This analysis shows that the above algorithms still have space and a possibility to be improved.

  1. (1)

    The flight environment of UAVs is usually a large three-dimensional (3D) space with many moving threats, and the moving frequency of threats is also high. Adopting replanning algorithms requires maintaining a high planning update frequency, which is difficult to achieve.

  2. (2)

    In a large 3D space, if the random sampling method is used to search the whole planning space, many useless sampling nodes may be generated. This result will make the planning inefficient and increase the planning time.

  3. (3)

    The longer a UAV performs a mission in a battlefield environment, the greater is the probability of being detected and attacked by the enemy. This circumstance necessitates improving the efficiency and quality of the planned path so that the UAV can quickly complete its task on the battlefield and reduce this probability. Therefore, combined with the above motivations, this paper will focus on further improving the partial planning algorithm based on time RRT. The algorithm can improve the efficiency of feasible path planning and quickly optimize the path based on avoiding additional computational consumption to ensure rapid planning efficiency and high path quality in the online dynamic path planning of UAVs with moving threats.

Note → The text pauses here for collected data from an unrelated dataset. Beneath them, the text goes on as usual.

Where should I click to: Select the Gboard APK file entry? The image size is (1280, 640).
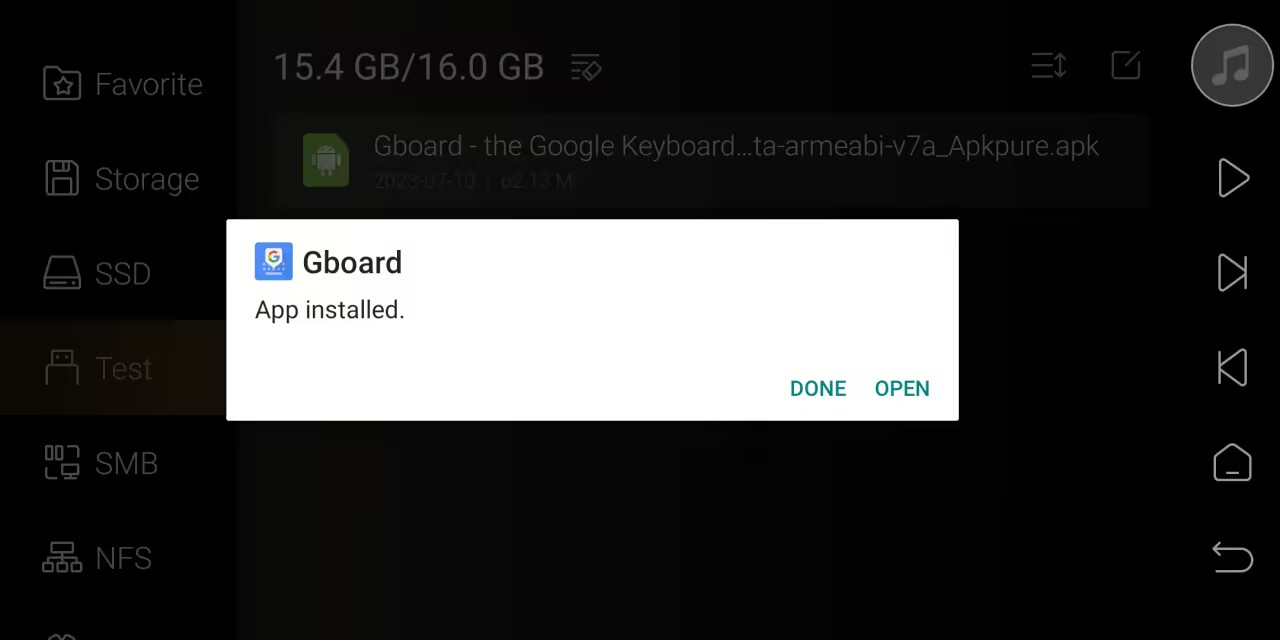point(710,161)
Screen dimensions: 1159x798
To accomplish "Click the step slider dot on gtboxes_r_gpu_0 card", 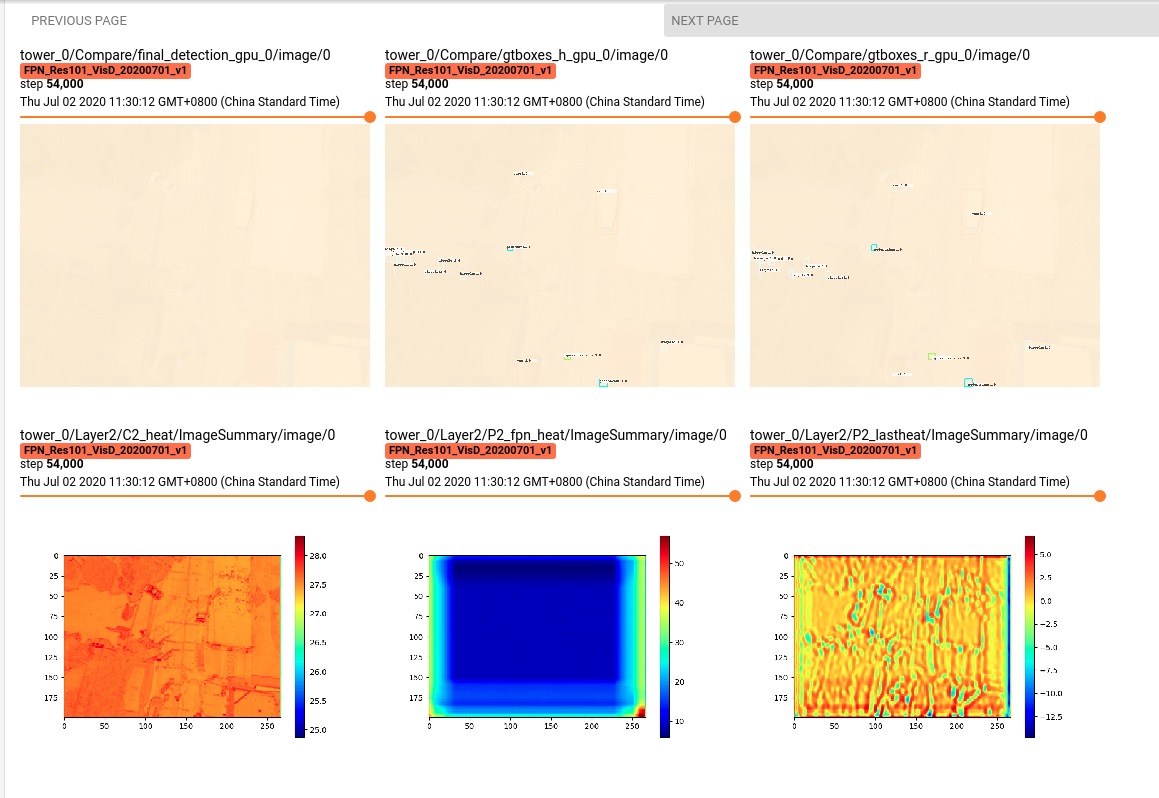I will click(x=1100, y=117).
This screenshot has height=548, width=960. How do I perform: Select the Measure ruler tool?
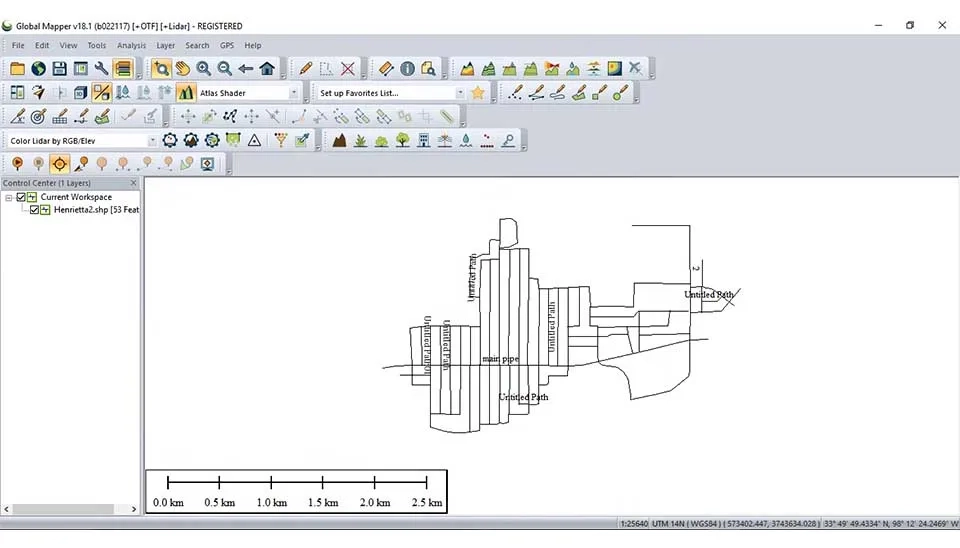(386, 69)
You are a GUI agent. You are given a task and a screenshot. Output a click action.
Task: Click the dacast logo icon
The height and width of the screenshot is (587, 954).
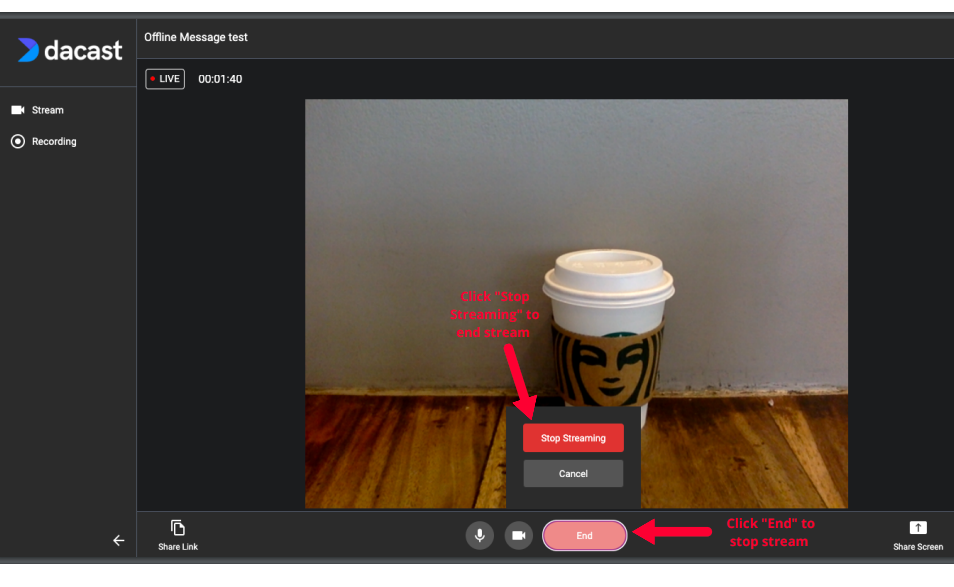pyautogui.click(x=28, y=50)

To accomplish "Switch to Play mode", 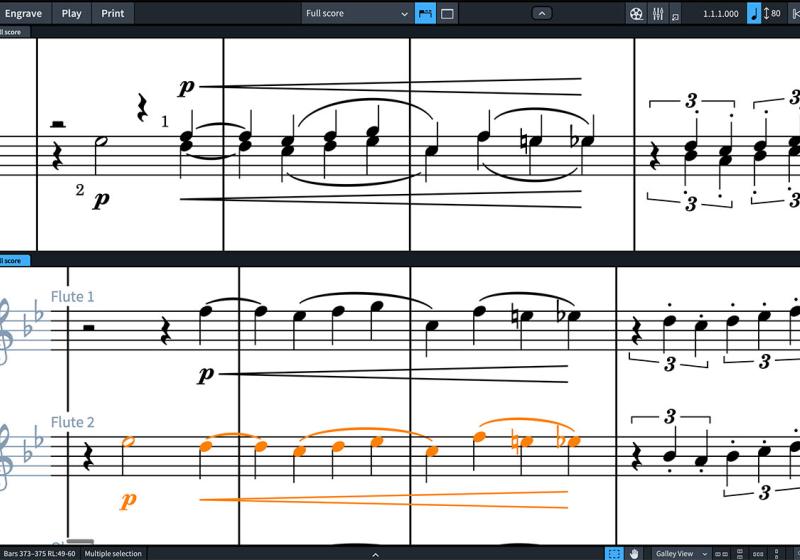I will (x=71, y=13).
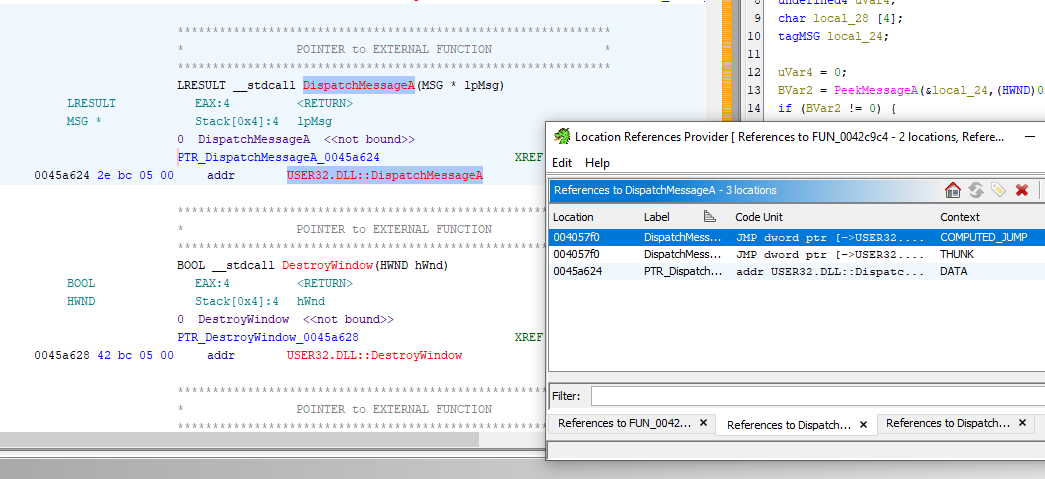The height and width of the screenshot is (479, 1045).
Task: Click the red X icon in references toolbar
Action: [1021, 190]
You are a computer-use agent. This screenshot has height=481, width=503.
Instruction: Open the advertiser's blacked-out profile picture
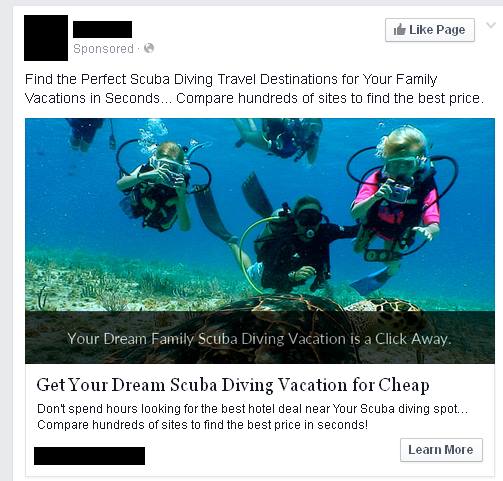(46, 38)
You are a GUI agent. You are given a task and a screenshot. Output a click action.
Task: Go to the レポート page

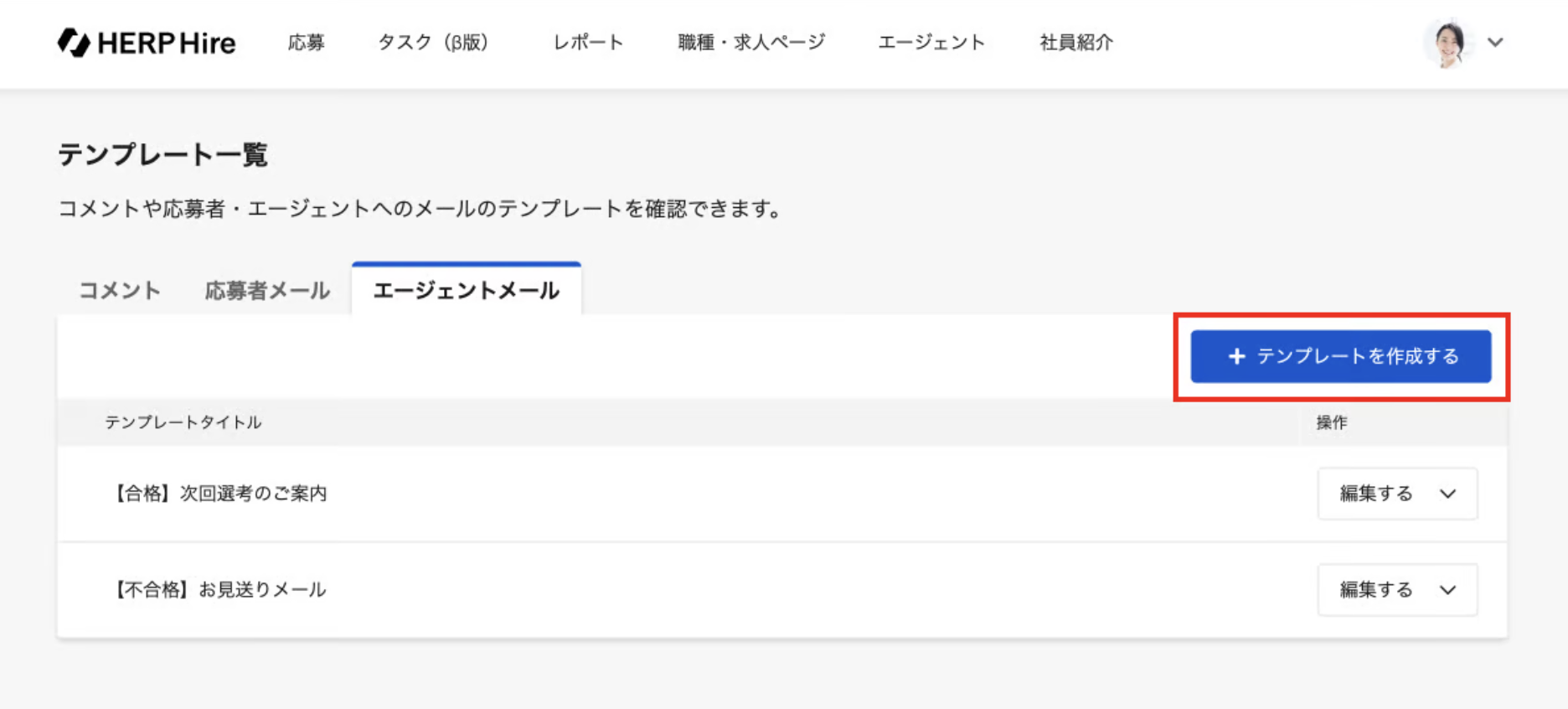pos(588,43)
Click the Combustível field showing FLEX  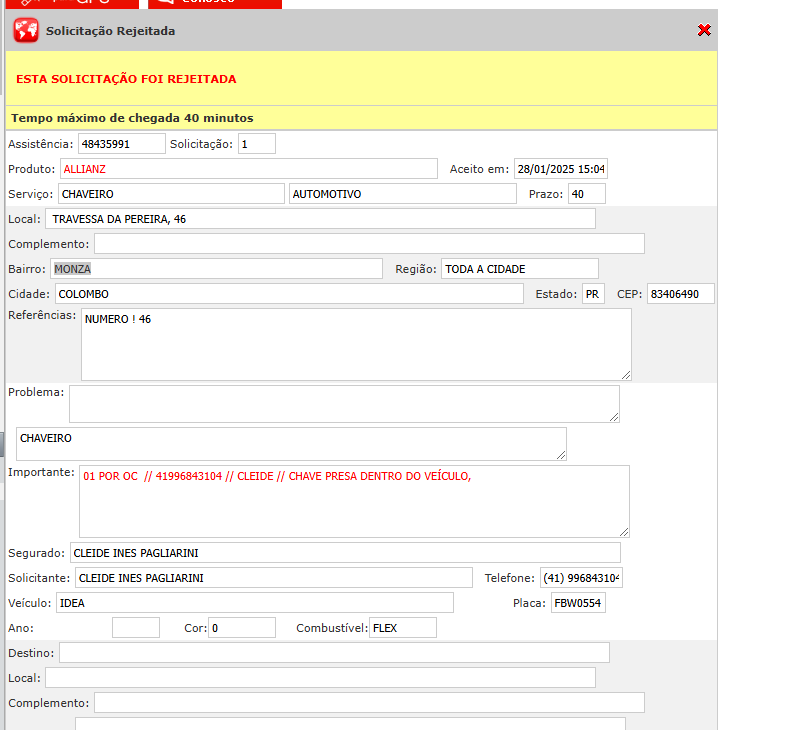coord(402,628)
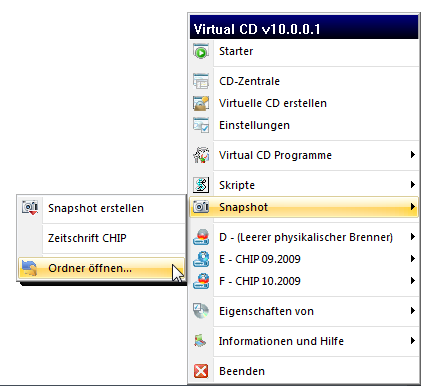Click the Virtuelle CD erstellen icon
421x386 pixels.
pyautogui.click(x=201, y=103)
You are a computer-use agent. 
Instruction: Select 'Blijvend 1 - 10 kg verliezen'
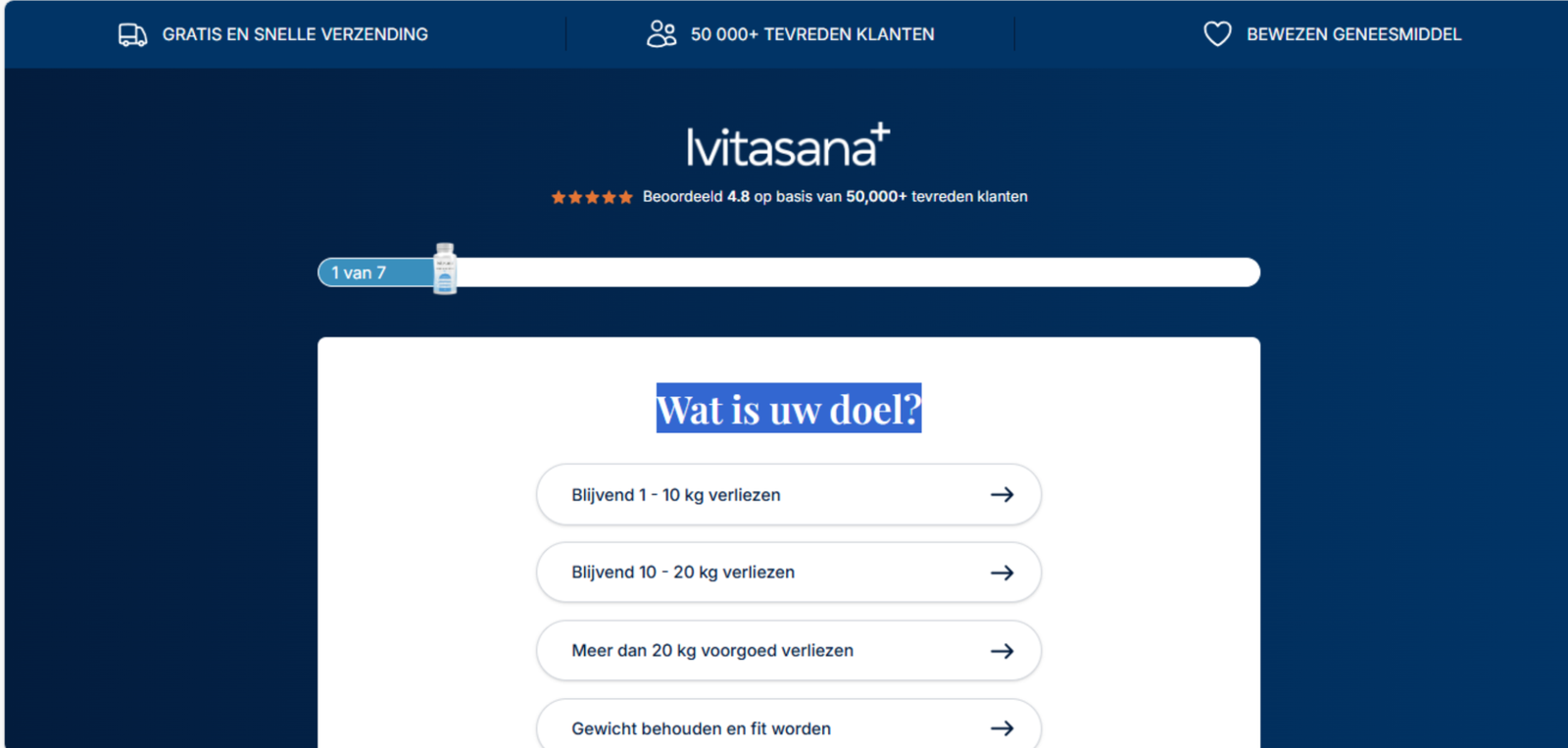[676, 495]
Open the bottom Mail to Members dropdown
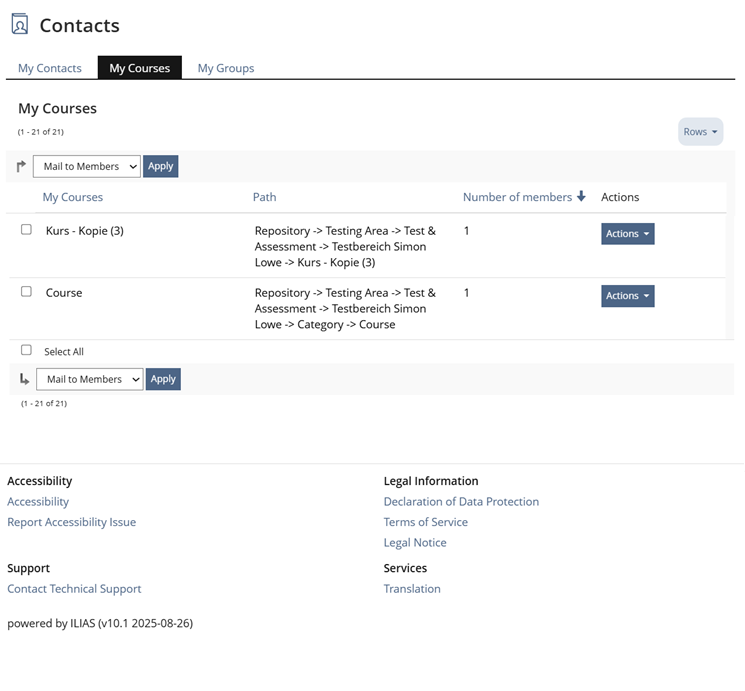The height and width of the screenshot is (691, 745). [90, 379]
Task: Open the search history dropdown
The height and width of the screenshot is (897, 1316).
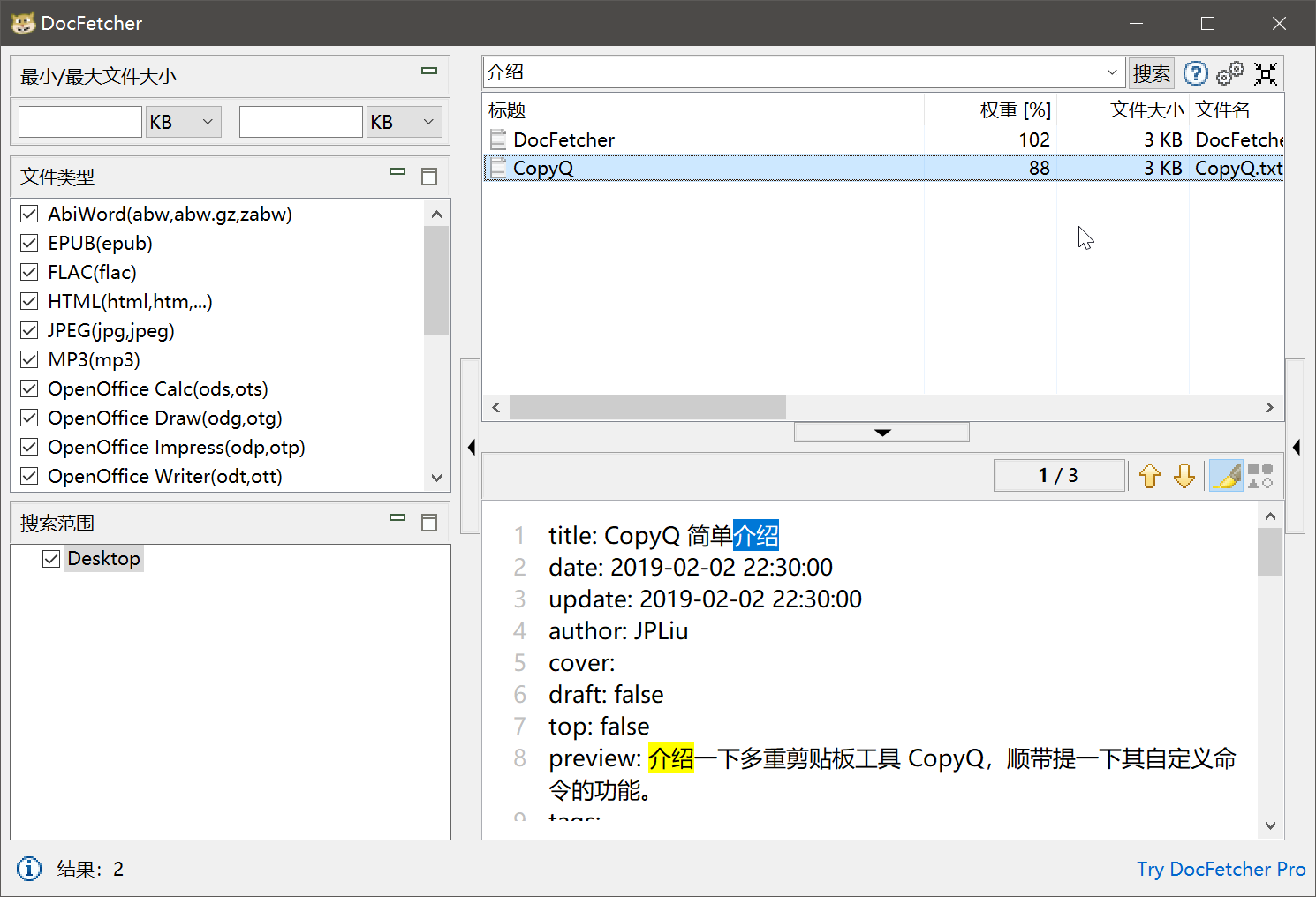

Therefore, in this paper, we propose the HPO-RRT* algorithm to solve the real-time path-planning problem of UAVs in a 3D dynamic environment. Figure 1 shows the basic framework of the algorithm, which adopts a hierarchical architecture. The HPO-RRT* algorithm can quickly plan a path suitable for UAV flight and ensure the optimization of the planned path. First, the HPO-RRT* algorithm uses the UAV perception system to update the world information and predict the moving threats before each plan. Then, an improved time-based RRT* algorithm is used in the path planner to obtain the heuristic path: the sampling bias method based on the APF function is used to guide the sampling towards the target position and avoid threats, the process of selecting the optimal parent node for the new node in RRT* is introduced, and lazy collision checking is adopted to reduce the running time of the algorithm while satisfying the avoidance of dynamic threats. Thus, a partial heuristic path can be quickly obtained. Finally, a low-cost path optimizer is used to quickly optimize the path generated by the path planner to ensure the homotopy optimality of the final planned path.

Fig. 1
figure 1

Basic framework of HPO-RRT*

Our work mainly includes the following innovations:

  1. (1)

    A hierarchical planning framework suitable for real-time fast path planning in a UAV dynamic environment is designed (Fig. 1), which comprises a UAV perception system, a path planner based on the improved time-based RRT* and a low-cost path optimizer, to improve the planning efficiency and ensure path optimization.

  2. (2)

    In the bottom planner, a bias sampling method based on the APF function is used to guide the generation of sampling nodes, which can improve the sampling efficiency and reduce the planning time.

  3. (3)

    In the path planner, the process of neighbourhood optimal parent node selection and lazy collision checking is applied to the tree expansion, which improves the planning efficiency and obtains a path optimized as much as possible.

  4. (4)

    A low-cost path optimizer is designed to quickly optimize the path generated by the path planner without changing the tree structure.

  5. (5)

    The probability completeness and homotopy optimality of the HPO-RRT* algorithm are discussed and proven.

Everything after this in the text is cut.